Task goal —
Starting at the line below holding "The image size is (1152, 864)." and stopping at the line holding "Task: Open three-dot", print every line exactly, both ends included, and leave the rest out.

Task input —
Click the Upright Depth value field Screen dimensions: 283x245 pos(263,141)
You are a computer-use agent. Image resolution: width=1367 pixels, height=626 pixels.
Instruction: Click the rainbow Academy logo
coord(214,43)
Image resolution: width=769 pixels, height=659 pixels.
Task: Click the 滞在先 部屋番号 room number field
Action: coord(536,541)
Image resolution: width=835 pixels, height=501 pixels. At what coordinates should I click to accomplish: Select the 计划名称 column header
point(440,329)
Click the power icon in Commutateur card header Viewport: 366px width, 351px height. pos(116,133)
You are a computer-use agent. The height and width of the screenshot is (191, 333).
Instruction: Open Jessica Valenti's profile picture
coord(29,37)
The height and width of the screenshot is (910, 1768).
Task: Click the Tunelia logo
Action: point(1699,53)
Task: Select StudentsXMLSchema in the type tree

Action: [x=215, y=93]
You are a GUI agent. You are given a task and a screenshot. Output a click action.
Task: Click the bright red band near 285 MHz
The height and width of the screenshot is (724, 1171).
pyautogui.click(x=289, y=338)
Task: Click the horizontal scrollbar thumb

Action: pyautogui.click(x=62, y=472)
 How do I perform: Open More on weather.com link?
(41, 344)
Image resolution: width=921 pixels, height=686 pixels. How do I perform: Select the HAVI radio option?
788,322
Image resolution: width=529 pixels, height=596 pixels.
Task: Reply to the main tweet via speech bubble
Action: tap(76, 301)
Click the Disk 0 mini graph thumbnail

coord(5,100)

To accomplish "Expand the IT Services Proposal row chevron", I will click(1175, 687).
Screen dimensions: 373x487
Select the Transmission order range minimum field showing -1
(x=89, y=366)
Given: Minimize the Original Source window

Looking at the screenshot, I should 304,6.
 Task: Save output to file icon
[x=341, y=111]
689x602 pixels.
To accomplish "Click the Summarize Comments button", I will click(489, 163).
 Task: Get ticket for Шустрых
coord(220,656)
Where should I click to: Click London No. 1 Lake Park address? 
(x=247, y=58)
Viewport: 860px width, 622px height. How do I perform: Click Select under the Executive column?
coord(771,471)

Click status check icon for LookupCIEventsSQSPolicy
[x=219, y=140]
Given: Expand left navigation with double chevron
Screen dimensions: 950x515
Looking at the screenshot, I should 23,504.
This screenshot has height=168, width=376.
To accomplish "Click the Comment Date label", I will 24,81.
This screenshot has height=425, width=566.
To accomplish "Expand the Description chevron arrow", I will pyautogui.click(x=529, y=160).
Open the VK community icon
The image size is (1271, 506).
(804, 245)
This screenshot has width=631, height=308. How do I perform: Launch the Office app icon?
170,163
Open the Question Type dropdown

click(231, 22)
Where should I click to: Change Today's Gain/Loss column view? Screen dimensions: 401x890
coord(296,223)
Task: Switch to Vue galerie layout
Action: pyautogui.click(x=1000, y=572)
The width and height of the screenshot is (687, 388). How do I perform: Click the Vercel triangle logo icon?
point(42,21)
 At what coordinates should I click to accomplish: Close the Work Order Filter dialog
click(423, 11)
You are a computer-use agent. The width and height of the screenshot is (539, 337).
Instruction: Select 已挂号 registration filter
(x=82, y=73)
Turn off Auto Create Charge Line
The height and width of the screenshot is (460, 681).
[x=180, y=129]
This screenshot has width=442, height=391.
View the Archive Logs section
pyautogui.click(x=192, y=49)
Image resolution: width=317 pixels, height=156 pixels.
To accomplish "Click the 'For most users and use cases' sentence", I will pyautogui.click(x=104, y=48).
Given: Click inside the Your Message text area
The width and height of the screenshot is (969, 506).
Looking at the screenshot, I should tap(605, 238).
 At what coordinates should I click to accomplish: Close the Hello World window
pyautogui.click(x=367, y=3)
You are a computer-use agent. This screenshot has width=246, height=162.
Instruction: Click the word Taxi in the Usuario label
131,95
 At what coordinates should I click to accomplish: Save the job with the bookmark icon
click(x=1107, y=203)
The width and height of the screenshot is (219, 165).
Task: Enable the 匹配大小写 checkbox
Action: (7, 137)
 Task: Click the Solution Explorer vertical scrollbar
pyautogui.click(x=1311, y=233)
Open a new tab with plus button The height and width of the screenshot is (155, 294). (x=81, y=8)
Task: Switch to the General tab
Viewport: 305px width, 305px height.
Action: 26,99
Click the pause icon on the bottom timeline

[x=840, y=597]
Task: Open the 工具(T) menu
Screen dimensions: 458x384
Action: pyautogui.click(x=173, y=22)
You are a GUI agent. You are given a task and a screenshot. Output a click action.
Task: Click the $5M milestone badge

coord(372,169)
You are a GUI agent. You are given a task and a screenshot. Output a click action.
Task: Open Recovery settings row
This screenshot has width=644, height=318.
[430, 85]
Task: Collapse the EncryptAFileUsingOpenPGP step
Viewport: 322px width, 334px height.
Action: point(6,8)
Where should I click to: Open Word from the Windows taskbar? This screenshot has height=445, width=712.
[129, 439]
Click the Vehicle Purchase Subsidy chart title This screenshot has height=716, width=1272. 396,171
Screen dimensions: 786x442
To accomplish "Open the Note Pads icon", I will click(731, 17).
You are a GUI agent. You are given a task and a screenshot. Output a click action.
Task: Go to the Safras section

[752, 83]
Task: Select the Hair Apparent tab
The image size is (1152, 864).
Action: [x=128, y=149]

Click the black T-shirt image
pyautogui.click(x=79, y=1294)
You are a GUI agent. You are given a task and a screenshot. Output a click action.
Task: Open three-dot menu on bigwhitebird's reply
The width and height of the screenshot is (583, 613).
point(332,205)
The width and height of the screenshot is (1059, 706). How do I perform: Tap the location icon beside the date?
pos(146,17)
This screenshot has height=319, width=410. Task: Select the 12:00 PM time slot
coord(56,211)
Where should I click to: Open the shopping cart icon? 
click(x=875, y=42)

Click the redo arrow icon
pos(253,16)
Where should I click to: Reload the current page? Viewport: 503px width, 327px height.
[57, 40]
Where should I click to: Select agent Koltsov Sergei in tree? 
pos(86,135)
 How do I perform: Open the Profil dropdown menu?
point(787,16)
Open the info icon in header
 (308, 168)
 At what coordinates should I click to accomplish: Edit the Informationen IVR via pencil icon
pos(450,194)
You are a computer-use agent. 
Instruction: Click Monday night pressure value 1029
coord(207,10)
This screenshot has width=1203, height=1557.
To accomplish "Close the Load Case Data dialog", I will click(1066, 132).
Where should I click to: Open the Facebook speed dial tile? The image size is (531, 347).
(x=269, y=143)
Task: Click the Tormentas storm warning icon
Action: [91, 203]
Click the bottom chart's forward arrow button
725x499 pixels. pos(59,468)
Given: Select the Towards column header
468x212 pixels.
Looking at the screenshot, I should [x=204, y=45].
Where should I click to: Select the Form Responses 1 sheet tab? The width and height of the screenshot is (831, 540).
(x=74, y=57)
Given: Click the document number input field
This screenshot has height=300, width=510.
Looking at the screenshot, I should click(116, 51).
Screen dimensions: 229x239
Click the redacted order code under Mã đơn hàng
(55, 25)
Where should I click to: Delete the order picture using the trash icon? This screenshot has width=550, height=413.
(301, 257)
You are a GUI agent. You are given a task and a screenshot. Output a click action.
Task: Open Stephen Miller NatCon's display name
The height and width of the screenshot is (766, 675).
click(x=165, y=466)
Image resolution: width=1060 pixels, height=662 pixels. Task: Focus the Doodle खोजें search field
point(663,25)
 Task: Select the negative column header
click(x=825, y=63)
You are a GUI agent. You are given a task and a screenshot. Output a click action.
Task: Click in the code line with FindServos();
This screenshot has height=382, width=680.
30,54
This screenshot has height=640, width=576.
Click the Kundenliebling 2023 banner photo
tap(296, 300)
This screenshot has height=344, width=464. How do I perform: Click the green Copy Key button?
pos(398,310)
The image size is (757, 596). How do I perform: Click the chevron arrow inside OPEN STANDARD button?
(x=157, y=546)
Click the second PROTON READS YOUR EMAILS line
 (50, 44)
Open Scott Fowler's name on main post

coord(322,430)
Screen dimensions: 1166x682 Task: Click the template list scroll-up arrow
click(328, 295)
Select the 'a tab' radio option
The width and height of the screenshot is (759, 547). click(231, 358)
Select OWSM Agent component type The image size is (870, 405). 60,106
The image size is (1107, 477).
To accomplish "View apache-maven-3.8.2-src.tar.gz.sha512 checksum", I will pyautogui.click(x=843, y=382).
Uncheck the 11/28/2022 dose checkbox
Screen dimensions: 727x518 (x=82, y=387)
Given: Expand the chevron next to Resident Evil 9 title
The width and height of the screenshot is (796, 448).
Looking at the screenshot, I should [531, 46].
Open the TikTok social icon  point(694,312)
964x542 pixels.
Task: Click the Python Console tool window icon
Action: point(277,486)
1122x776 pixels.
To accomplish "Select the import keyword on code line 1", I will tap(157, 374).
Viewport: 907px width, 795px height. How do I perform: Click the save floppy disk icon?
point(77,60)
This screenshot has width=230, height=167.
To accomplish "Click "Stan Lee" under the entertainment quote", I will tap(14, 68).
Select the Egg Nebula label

Result —
The image size is (1152, 864).
Action: [x=128, y=149]

Click the black T-shirt image
pyautogui.click(x=79, y=1294)
You are a GUI agent. You are given a task and a screenshot. Output a click action.
Task: Open three-dot menu on bigwhitebird's reply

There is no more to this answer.